肝內膽管細胞癌（ICC）是肝臟第二原發腫瘤，且近年來發病率逐年升高，其與多種膽道或肝臟疾病有關，如原發性硬化性膽管炎、卡羅里病、肝內膽管結石、乙型肝炎病毒（HBV）和丙型肝炎病毒（HCV）感染、肝吸蟲感染、炎癥性腸病、暴露于有機溶劑等。此外，肥胖、非酒精性脂肪肝和非酒精性脂肪性肝炎可能是導致其發病率不斷上升的原因[9]。ICC患者的臨床癥狀往往是非特異性的，大部分患者在發現時已處于腫瘤晚期，僅有約20%的ICC患者尚有手術的可能，并且術后5年的生存率僅為30%[10]。因此，尋找新的腫瘤標志物，提高ICC患者的檢出率，探究肝內膽管細胞癌的作用機制，制定有效的診斷和治療策略尤為重要。
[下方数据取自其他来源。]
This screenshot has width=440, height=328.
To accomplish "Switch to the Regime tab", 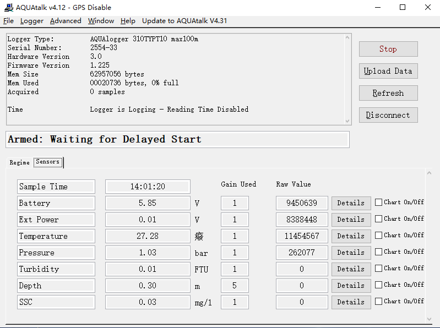I will pyautogui.click(x=19, y=163).
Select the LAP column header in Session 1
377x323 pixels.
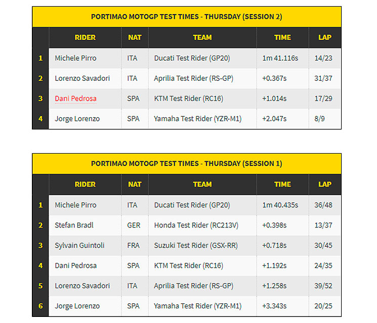tap(325, 184)
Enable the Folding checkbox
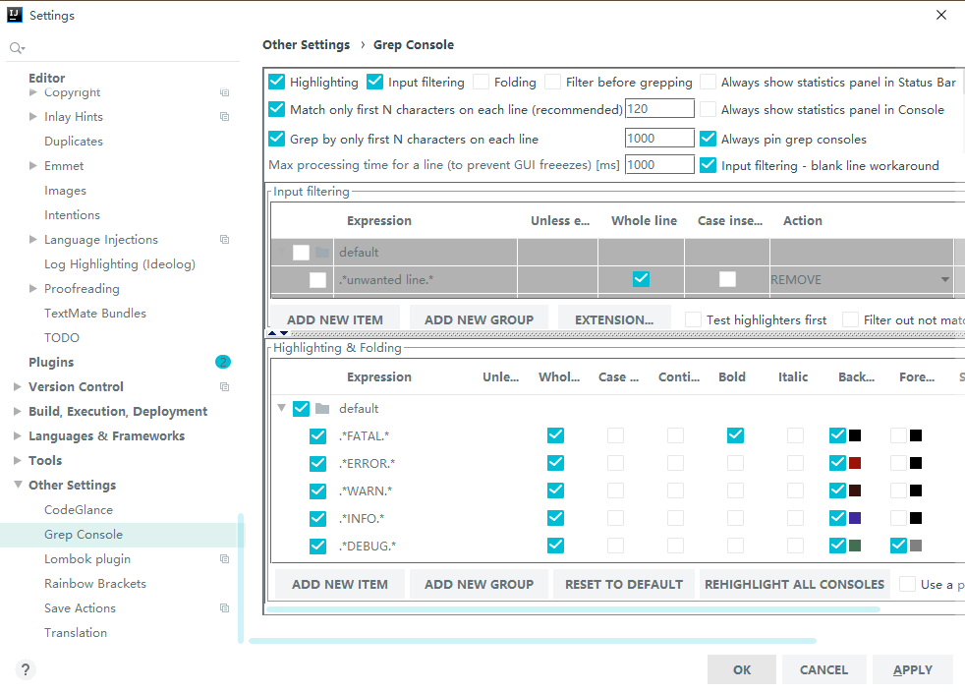Image resolution: width=965 pixels, height=692 pixels. tap(482, 83)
眾所周知，適當的胞質分裂是基因組穩定所必需的，而胞質分裂失敗可能導致染色體的非整倍體出現而促進癌癥發展[11]。PRC1對胞質分裂和正常細胞分裂至關重要。PRC1是細胞裂解所必需的有絲分裂紡錘體相關微管結合蛋白，PRC1失調導致胞質分裂缺陷，從而促進染色體不穩定性，進而促進腫瘤異質性和癌癥進化[12]。PRC1在多種腫瘤中被證實存在表達異常，并且與預后相關。最新的研究發現，PRC1的表達異常與肝細胞肝癌的臨床分期相關，PRC1的表達升高預示著患者的預后更差[13]。而本文研究發現，在肝內膽管細胞癌中，PRC1表達較癌旁的正常組織升高，提示其可能在ICC發生、發展中發揮作用。因此本研究推測，進一步探討PRC1在ICC發生、發展中的作用及具體機制有重要的臨床意義。

Xu等[5]發現，沉默PRC1可抑制結腸癌細胞的活力，并促進結腸癌細胞凋亡。Liu等[14]研究表明，降低PRC1表達可抑制肝癌細胞增殖，并通過p53通路增強肝癌細胞對紫杉醇的敏感性。Zhang等[6]研究發現，PRC1在胃癌組織中異常表達，并與胃癌患者的預后相關。敲低PRC1促進細胞周期阻滯和凋亡，阻礙胃癌細胞的遷移和侵襲。本研究結果發現，敲低PRC1的表達后，會抑制ICC細胞的增殖、遷移與侵襲，并增加細胞的凋亡。為進一步探究其對細胞凋亡的影響，本文又研究了凋亡相關蛋白的表達。

細胞凋亡是第一個被發現的程序性細胞死亡過程，在腫瘤的化學治療中已被廣泛研究[15]。細胞凋亡是一種程序性的細胞死亡，在基因水平上受到精細調控，細胞凋亡的機制是復雜的，涉及許多信號通路。細胞凋亡可以通過caspase介導的外在途徑或內在途徑觸發。這兩種途徑匯聚在一起激活效應因子凋亡caspases，最終導致細胞形態和生化發生改變[16]本研究發現，敲低PRC1后，會使凋亡啟動因子即活化的cle-caspase8和cle-caspase9升高，同時促凋亡蛋白 BAX的表達也升高。這些研究發現，PRC1參與了ICC的凋亡過程，從而影響了腫瘤細胞的活性。

總之，本研究表明PRC1在肝內膽管細胞癌中表達升高，并且PRC1能夠促進肝內膽管細胞癌的增殖，促進ICC的遷移和侵襲。同時，敲低PRC1后會促進ICC的凋亡。因此，本研究推測PRC1通過抑制ICC細胞的凋亡進而影響腫瘤細胞的活性。因此，PRC1的表達可能為提高ICC患者的檢出率提供一個新的可能。